→ TASK BRIEF:
In the data below, find each line containing the string "icon" and return it.

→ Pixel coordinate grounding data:
== Segment start ==
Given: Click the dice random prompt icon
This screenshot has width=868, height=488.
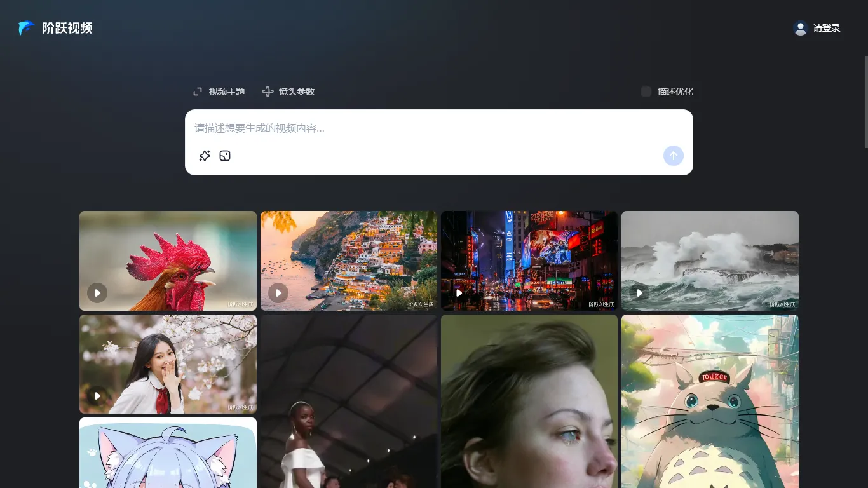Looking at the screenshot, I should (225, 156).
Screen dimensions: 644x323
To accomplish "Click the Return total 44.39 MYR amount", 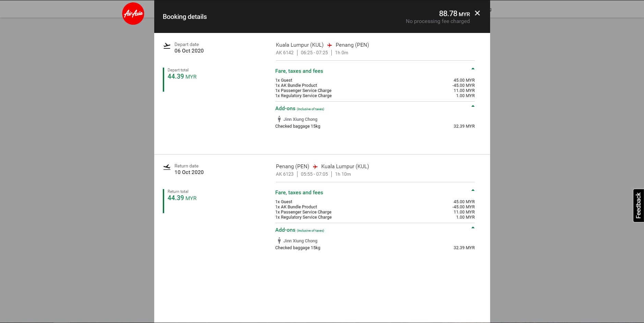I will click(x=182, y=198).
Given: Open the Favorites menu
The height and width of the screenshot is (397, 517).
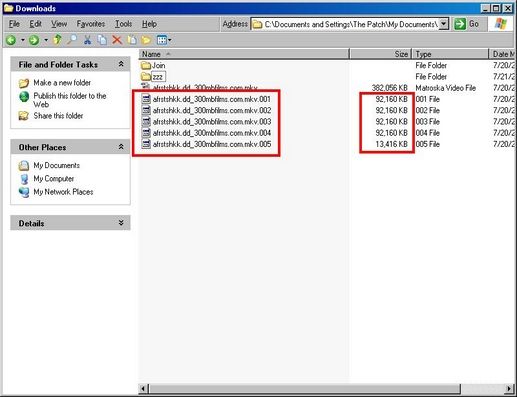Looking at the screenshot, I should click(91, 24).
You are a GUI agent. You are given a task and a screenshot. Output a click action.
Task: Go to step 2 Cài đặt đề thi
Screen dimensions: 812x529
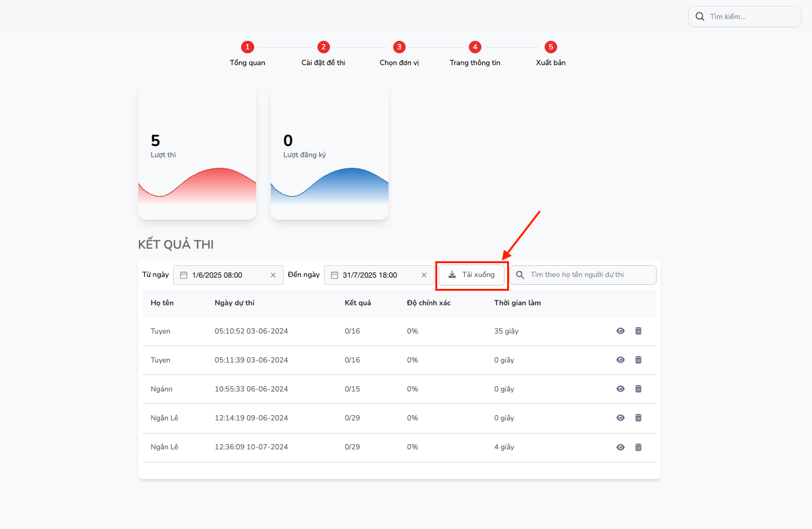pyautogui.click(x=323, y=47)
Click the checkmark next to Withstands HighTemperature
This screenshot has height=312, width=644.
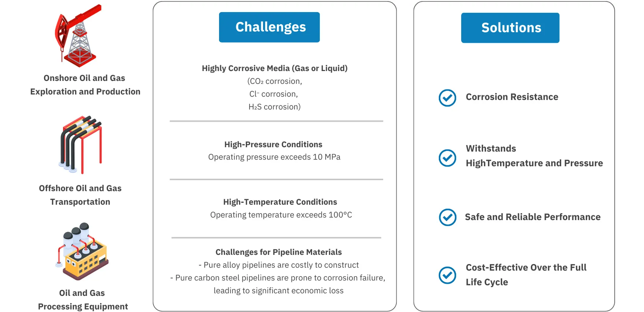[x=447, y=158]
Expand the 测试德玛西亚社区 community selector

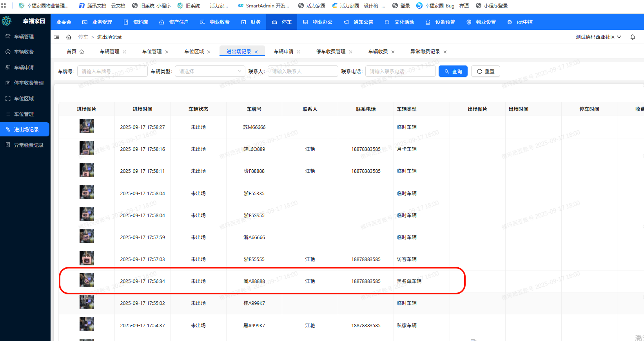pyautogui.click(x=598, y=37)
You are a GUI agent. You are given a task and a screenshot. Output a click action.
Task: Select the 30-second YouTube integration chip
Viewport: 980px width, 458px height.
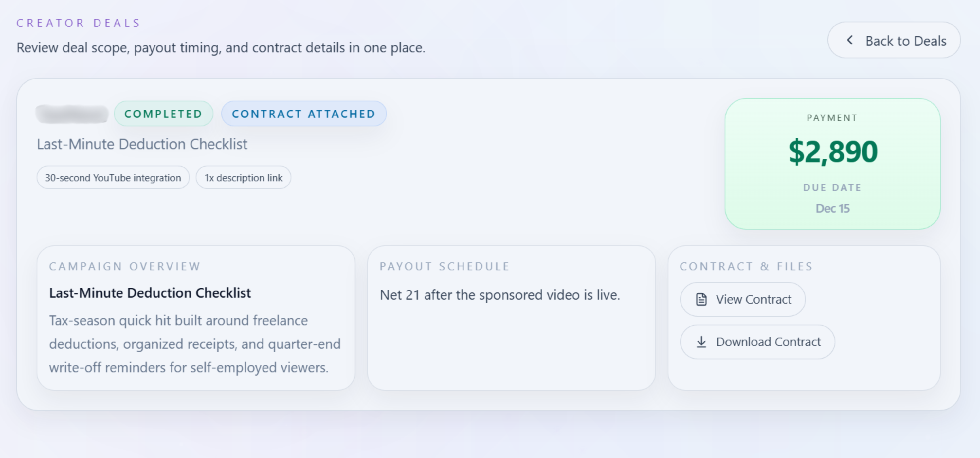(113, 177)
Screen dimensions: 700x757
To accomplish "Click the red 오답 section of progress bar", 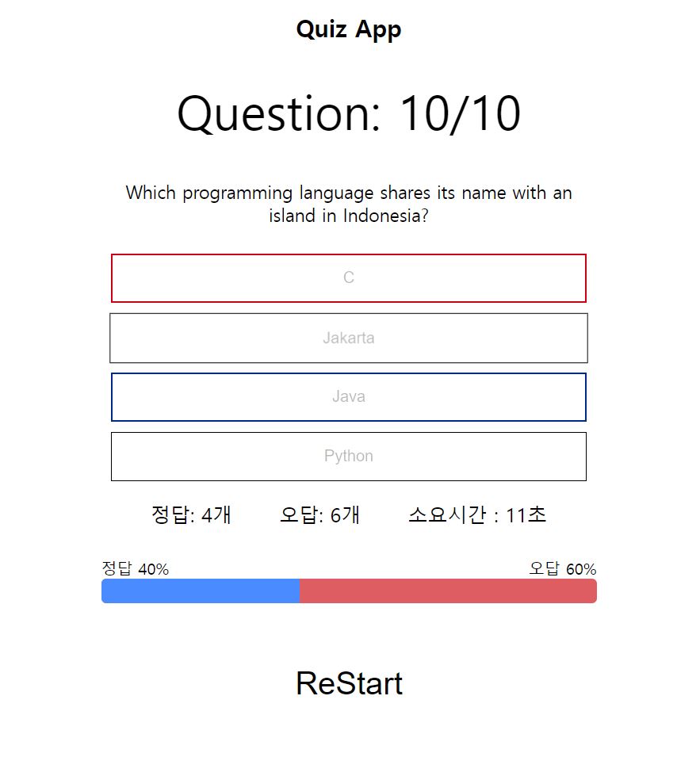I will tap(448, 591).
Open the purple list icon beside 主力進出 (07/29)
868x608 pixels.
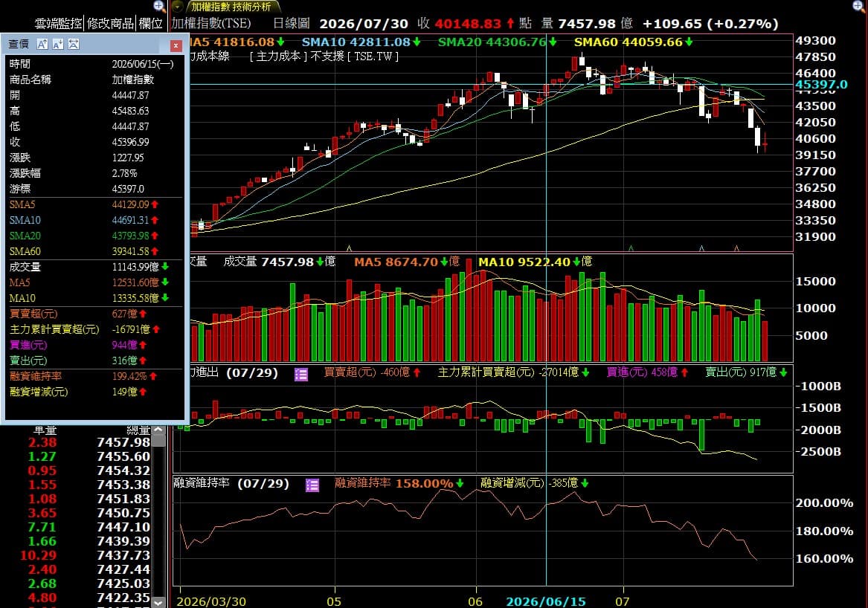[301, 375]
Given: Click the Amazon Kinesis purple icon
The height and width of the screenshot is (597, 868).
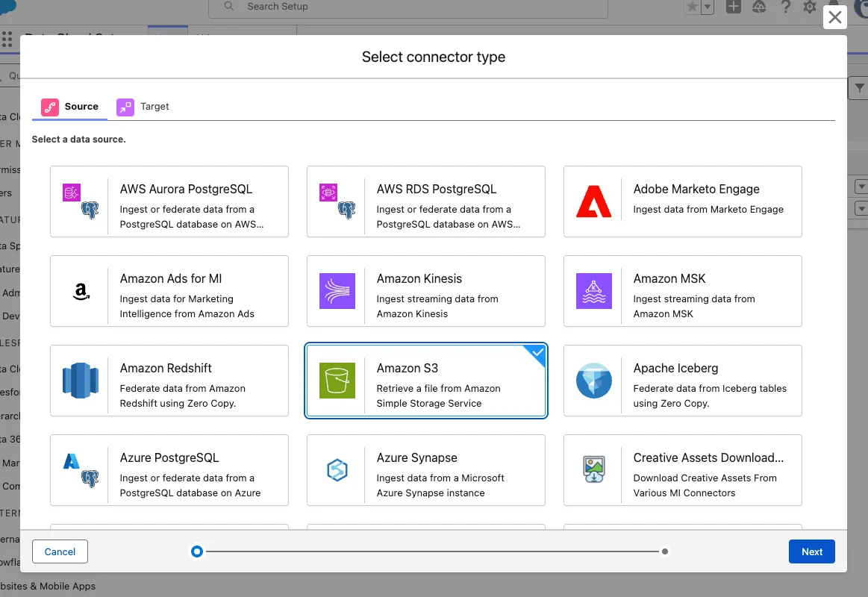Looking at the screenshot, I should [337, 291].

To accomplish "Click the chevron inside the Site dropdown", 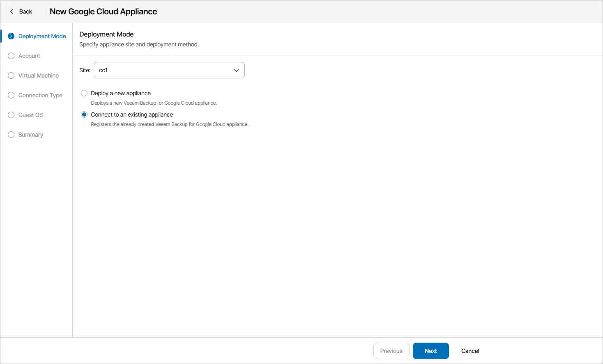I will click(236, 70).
== Segment end ==
→ SOLUTION FOR THIS EXERCISE:
Given: Click the dice random prompt icon
Open the purple list icon beside 主力進出 (07/29)
Given: Click the Amazon Kinesis purple icon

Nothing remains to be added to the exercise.